- Task to carry out
Rewrite the records from the line that contains "Task: Switch to Activities View" through the line that contains "Action: point(586,103)", changing "Activities View" to "Calendar View" and leaving everything else as it is.

- Input rows
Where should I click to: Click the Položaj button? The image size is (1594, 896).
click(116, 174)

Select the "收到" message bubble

* * *

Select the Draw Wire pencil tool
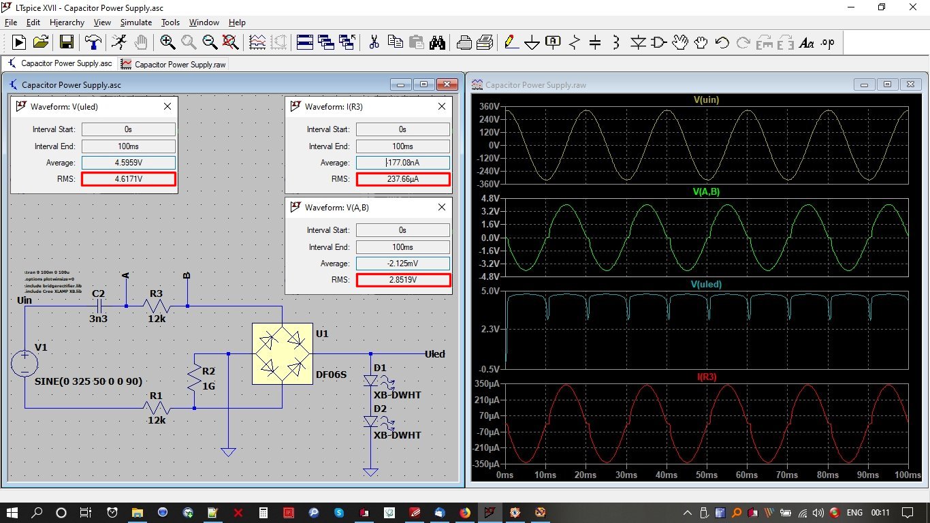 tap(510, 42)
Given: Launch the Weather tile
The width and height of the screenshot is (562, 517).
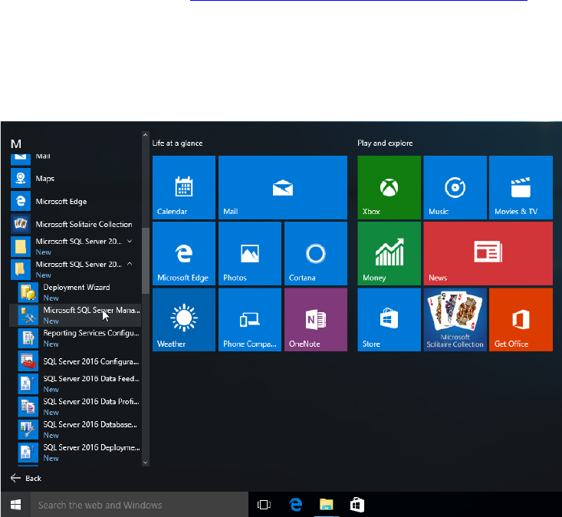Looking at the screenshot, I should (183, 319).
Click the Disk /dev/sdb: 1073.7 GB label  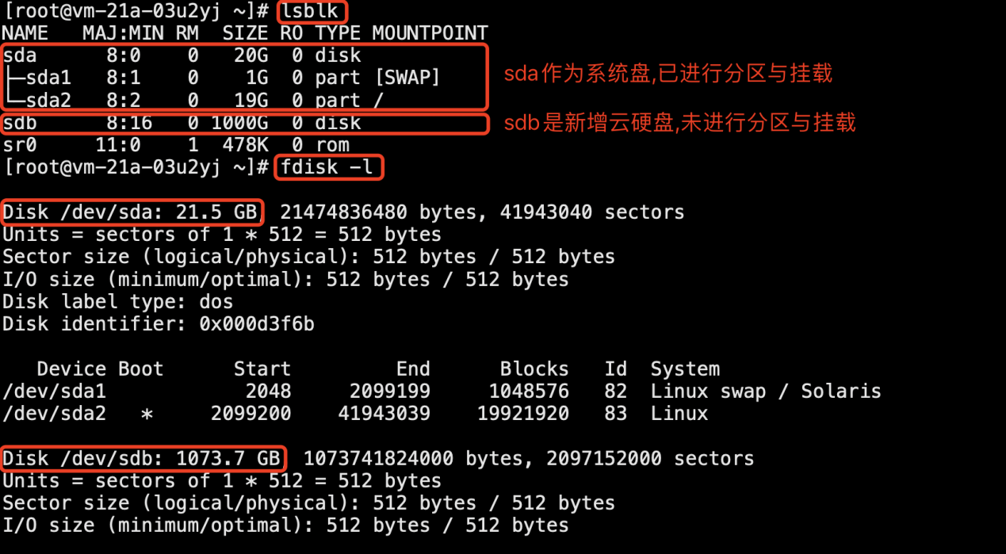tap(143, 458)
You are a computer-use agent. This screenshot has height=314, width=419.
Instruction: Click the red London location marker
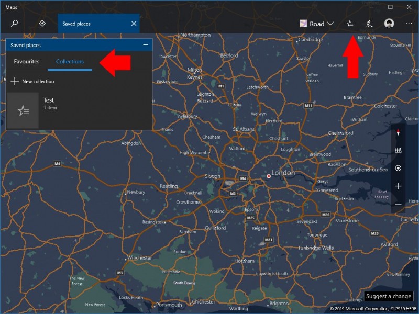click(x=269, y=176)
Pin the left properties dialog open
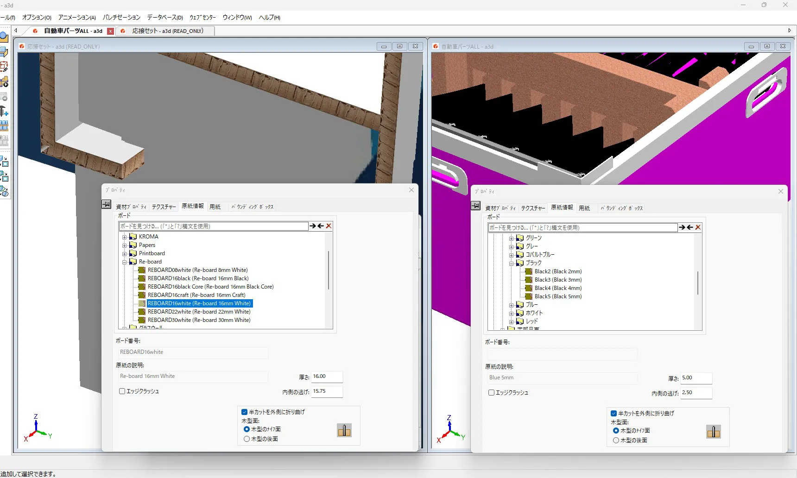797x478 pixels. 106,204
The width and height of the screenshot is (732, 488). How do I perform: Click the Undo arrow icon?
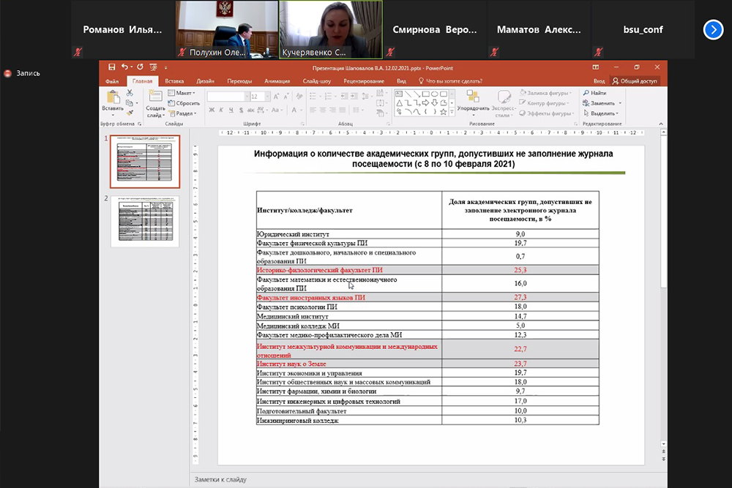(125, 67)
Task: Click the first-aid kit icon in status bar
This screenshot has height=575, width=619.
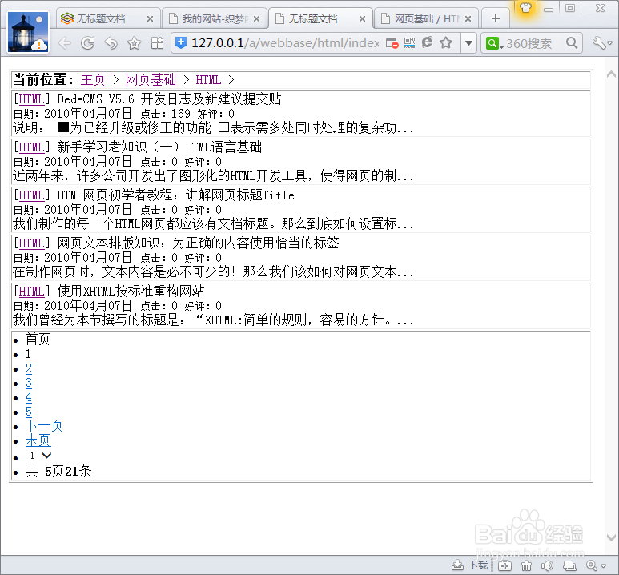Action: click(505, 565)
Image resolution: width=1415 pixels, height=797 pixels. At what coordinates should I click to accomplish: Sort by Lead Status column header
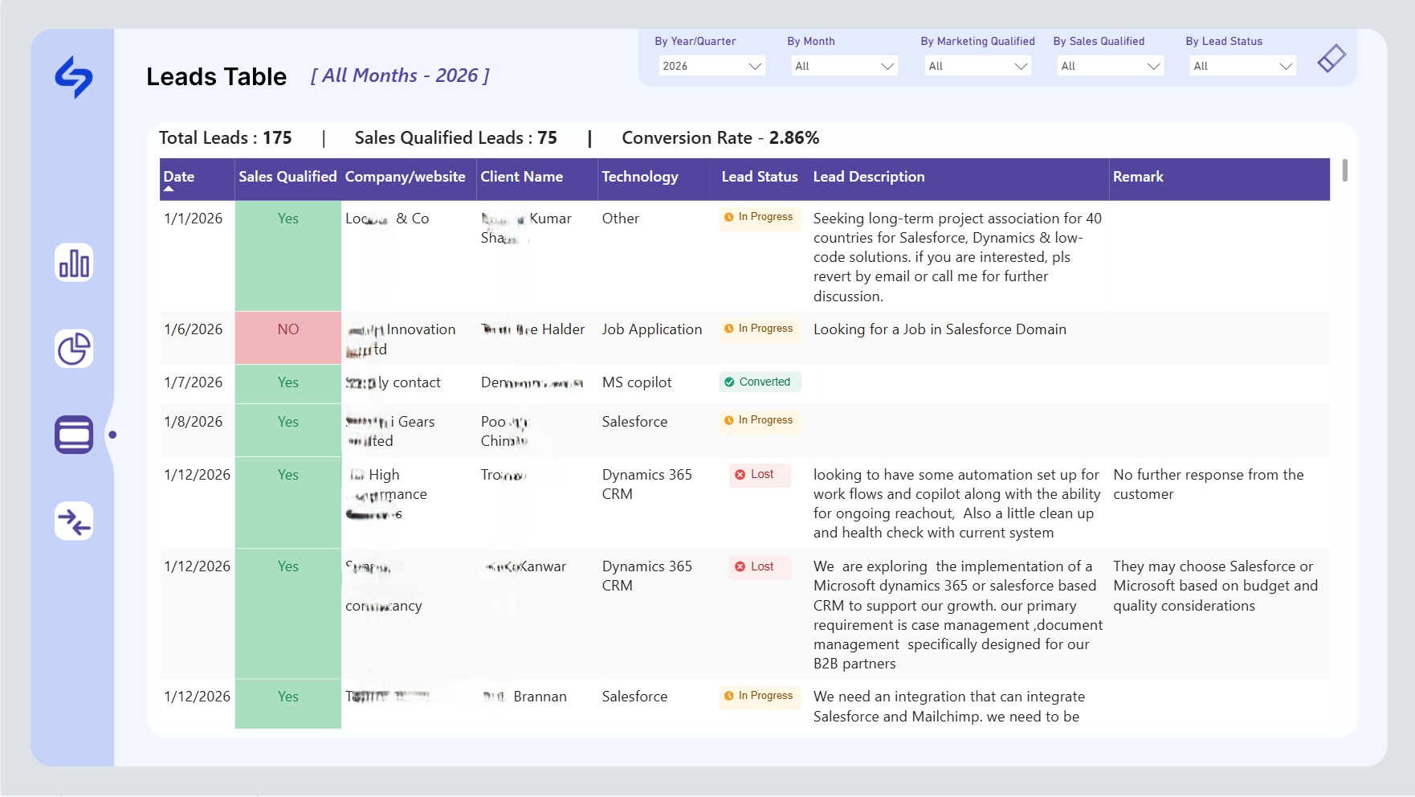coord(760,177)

==

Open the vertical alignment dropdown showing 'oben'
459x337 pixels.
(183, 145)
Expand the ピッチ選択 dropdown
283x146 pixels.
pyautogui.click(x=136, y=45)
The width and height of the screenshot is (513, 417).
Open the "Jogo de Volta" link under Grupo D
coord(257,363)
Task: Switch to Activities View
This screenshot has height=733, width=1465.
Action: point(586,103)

- The output
Task: Switch to Calendar View
This screenshot has height=733, width=1465.
Action: point(586,103)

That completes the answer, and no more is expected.